程序性细胞死亡蛋白配体1在结直肠癌免疫治疗中的研究进展

近年来,抗程序性细胞死亡蛋白1(PD-1)药物在转移性结直肠癌患者错配修复缺陷治疗中的成功使得该疾病的免疫治疗得以重视。然而,失配修复缺陷的结直肠癌患者仅占结肠癌患者的一部分。目前的研究重点是将免疫治疗应用到疾病的早期阶段,包括辅助一线治疗,以及检测免疫检查点抑制剂治疗的敏感性。然而,哪些患者能够从该免疫治疗中获益仍是值得商榷的问题,因为这类药物具有自身免疫毒性。PD-1的配体之一程序性细胞死亡蛋白配体1(PD-L1)作为一种检测生物标记物,其检测可以通过免疫组化来实现。但其免疫组化的检测存在一些混杂因素,包括应用不同的检测抗体、不同的免疫组化临界值、肿瘤组织的采集准备方式不同、处理过程的不同、原发与继发的活检标本、肿瘤源性或诱导的PD-L1表达,以及肿瘤与免疫细胞的染色等。目前的结果表明,免疫组化检测肿瘤过表达PD-L1的患者在接受抗PD-L1治疗时临床效果更理想,而有些低表达的肿瘤也对该治疗有所缓解,这使PD-L1的分析中存在复杂性。阐明宿主免疫系统与肿瘤微环境的机制则能够更好地解释针对PD-L1药物是否让患者受益。

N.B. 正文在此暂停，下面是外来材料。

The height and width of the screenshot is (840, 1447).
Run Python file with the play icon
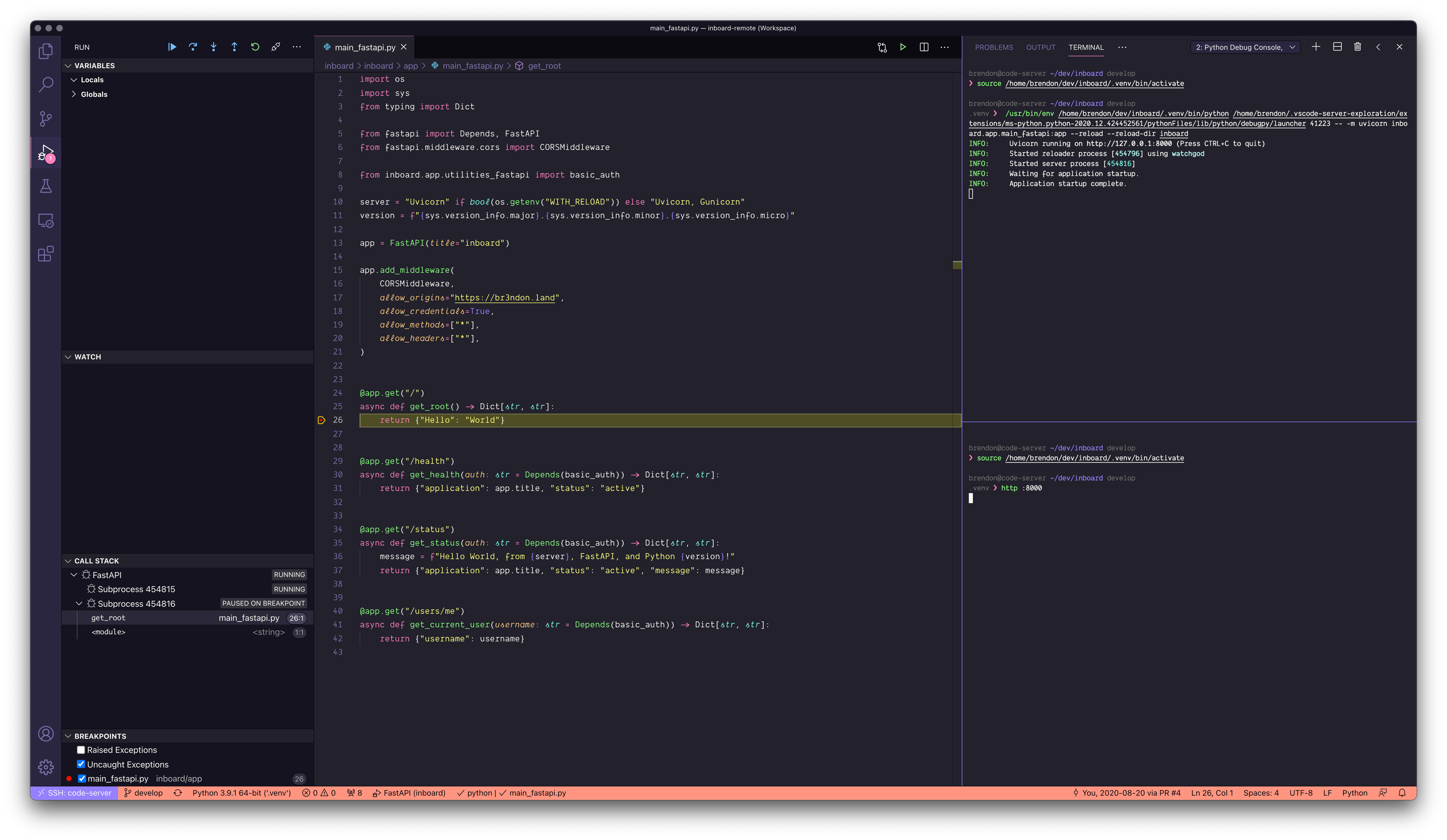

Research progress of programmed death ligand 1 in immunotherapy of colorectal carcinoma

The recent success of anti-programmed death 1 (PD1) drugs in treatment of metastatic colorectal cancer patients with mismatch repair deficiency generated overwhelming enthusiasm for immunotherapy in this condition. However, patients with mismatch repair deficient colorectal cancer account for a small proportion of the colorectal cancer population. Current research focuses on advancing immunotherapy to earlier stages of the disease including adjuvant and first-line metastatic settings, and on inducing sensitivity to immune checkpoint inhibitor therapy through a combinatorial approach. However, which patients can benefit from the immunotherapy is an issue needing to be addressed because of the autoimmune toxicity of these drugs. As a detection biomarker, the programmed death ligand 1 (PD-L1) that is one of the ligands for PD-1 can be detected by immunohistochemistry. However, there are some confounding factors in the immunohistochemical detection, such as the application of different detection antibodies, different immunohistochemical threshold values, different collection and preparation methods of tumor tissues, different processing protocols, primary and secondary biopsy specimens, tumor-derived or induced PD-L1 expression, and staining of tumor and immune cells. The current results indicate that patients with tumor overexpression of PD-L1 by immunohistochemistry have better clinical effect when receiving anti-PDL1 treatment, while some tumors with low expression also have remission for this treatment, which lead to the complexities in PD-L1 analysis. Elucidation of the mechanism of host immune system and tumor microenvironment can better explain whether or not the drugs targeting PD-L1 are beneficial for the patients.